Até ao dia 3 de Março de 2017, e no sintomático e recatado Quarto 22 do Colégio das Artes, em Coimbra, aceda e permita ao olhar a instigante proposta do artista Baltazar Torres, cujo título replica o lugar: Route 22 Uma Viagem Imaginária.
O Quarto 22 do Colégio das Artes possui características físicas peculiares, e de fina identidade, cujo propósito, segundo a nossa perspectiva, aqui gostaríamos de assinalar. Trata-se de um espaço circular, definido por uma cortina plissada de cor branca, cujo impacto nos parece remeter para o ambiente hospitalar. Se a cor branca aviva o sentido do white cube, tão sintomático da envolvência que se pretende identitária quanto ao sentido da arte contemporânea; já a disposição sugere-nos uma imersão na experiência, ou, a propósito do ambiente hospitalar antes aludido, uma espécie de visita a uma pessoa doente, e querida.

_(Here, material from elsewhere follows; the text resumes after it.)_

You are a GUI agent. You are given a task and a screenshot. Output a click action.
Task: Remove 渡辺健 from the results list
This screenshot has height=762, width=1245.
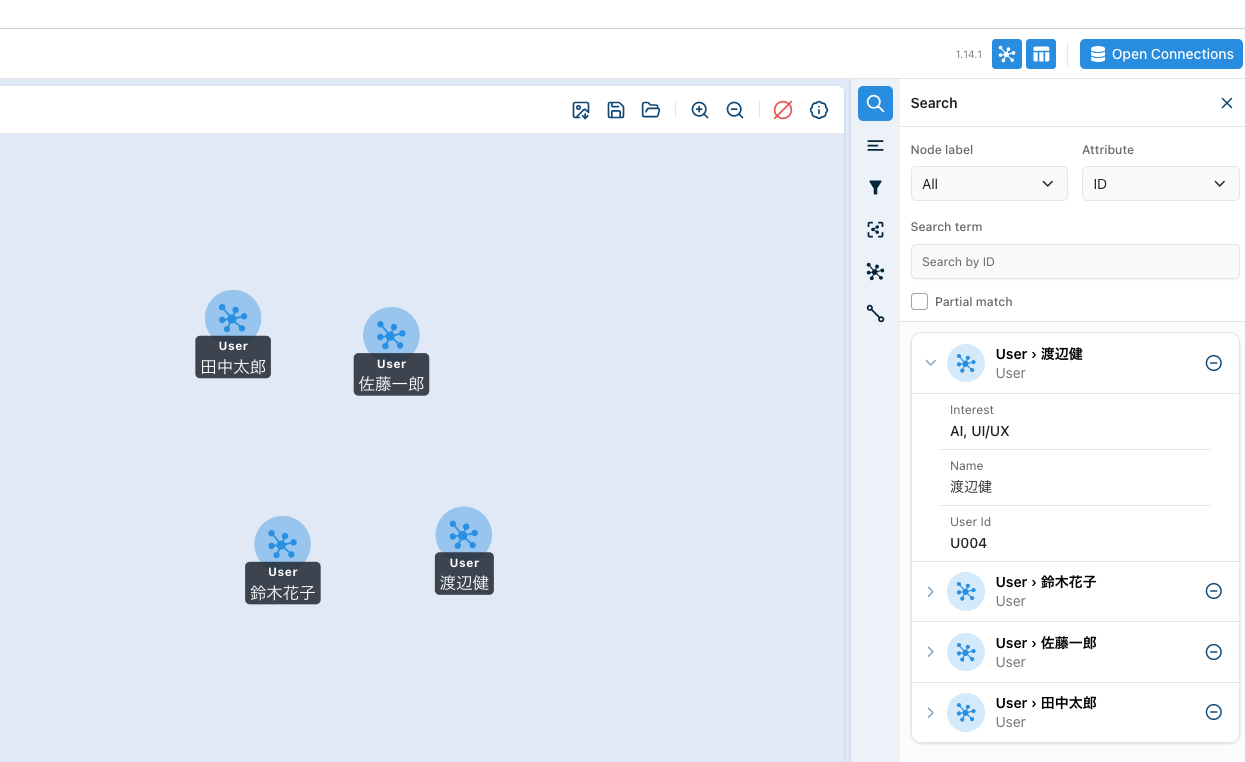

Foi com esta impressão que superámos o degrau a separar o exterior, do interior do Quarto 22.
Uma vez lá dentro, encontramo-nos em face da proposta de Baltazar Torres, artista nascido em Figueira de Castelo Rodrigo, no ano de 1961, e que trabalha usualmente no Porto, pelo que apurámos. O seu percurso artístico desdobra-se entre o nosso país e múltiplas exposições fora dele, encontrando-se representado em diversas colecções de arte, que aqui assinalamos: CAM; Fundação Ilídio Pinho; Fundação Culturgest; Fondation Pilar i Joan Miró; Fondation Claudine et Jean-Marc Salomon: CAC Málaga; CGAC, Santiago de Compostela; Museu de Bellas Artes de Santander; Fundação PLMJ; ES BALUARD, Museu d’Art Modern I contemporani de Palma; CAPC; IVAM, Valencia; Oberösterreichisches Landesmuseum; Fundación ARS TEOR/etica; Colecção Nesrin Esirtgen.
Assim, 22 placas rectangulares, com as mesmas dimensões e dispostas verticalmente, enunciam um percurso que se mostrou irresistível; começámos pelo lado esquerdo em relação à entrada. Enunciemos os elementos: espelho, medidores geométricos, paisagens, saquinhos, fivela, muros. Tentemos percorrer agora o seu sentido. Contrasta-se o rosto e o universo, o pequeno e o grande; entre a identidade que fivelas fixam tão drasticamente, como se nos prendessem o corpo, e o desejo de medir e mapear o infinito, o humano parece esquecer a Terra. Não nos diz Michel Serres precisamente o mesmo? O Metro é a Terra.
A partir daqui pressentimos enunciar-se uma paisagem nitidamente diurna, ainda que a sua tonalidade permaneça cinza, e se sobreponha de preto. Portanto, alterna-se o dia e a noite, num fundo primordial, que, se começa por ser uma totalidade, entretanto se estilhaça em fragmentos, enunciados numa collage. E por aqui surge a cor, em duas diferentes paisagens, dispostas, primeiro na vertical, e depois na horizontal; se a primeira mantém a linha que mede, já a segunda, além do medidor, acrescenta um saquinho azul à composição, que se prende com uma fivela. Entretanto, repete-se a seguir o motivo anterior, mas agora com a disposição de um saquinho branco. Alusão à forma como se prendem a terra e o mar nas paisagens que a pintura constantemente persegue, e por tal tenta estabilizar? Numa pureza decantada?
Deste momento em diante, as placas são progressivamente divididas, inicialmente em nove rectângulos rigorosamente iguais, depois em composição que poderíamos qualificar de abstracta e, finalmente, em oito variações, apresentam-se muros brancos rugosos. Questiono: entre o infinitamente pequeno, pontículo identitário, e o incomensurável; resta-nos construir? E…construir muros impenetráveis? Esquecer a Terra? Já John Berger, no seu percurso de escrita e pensamento realmente singular, e que amou com paciência e laboriosa dedicação a arte, as pessoas, os animais, a terra, alerta: será possível recuperar a morada-lar num mundo que se traça contemporaneamente a partir da Lua? Berger escreveu Bolsões de Resistência, e por aí revela-nos porosidades preciosas; Baltazar Torres parece alertar-nos do mesmo modo.
Para ver no Colégio das Artes da Universidade de Coimbra, Largo D. Dinis, de 2ª a 6ª feira, e entre as 14:00 e as 18:00. Até ao dia 3 de Março. Visite!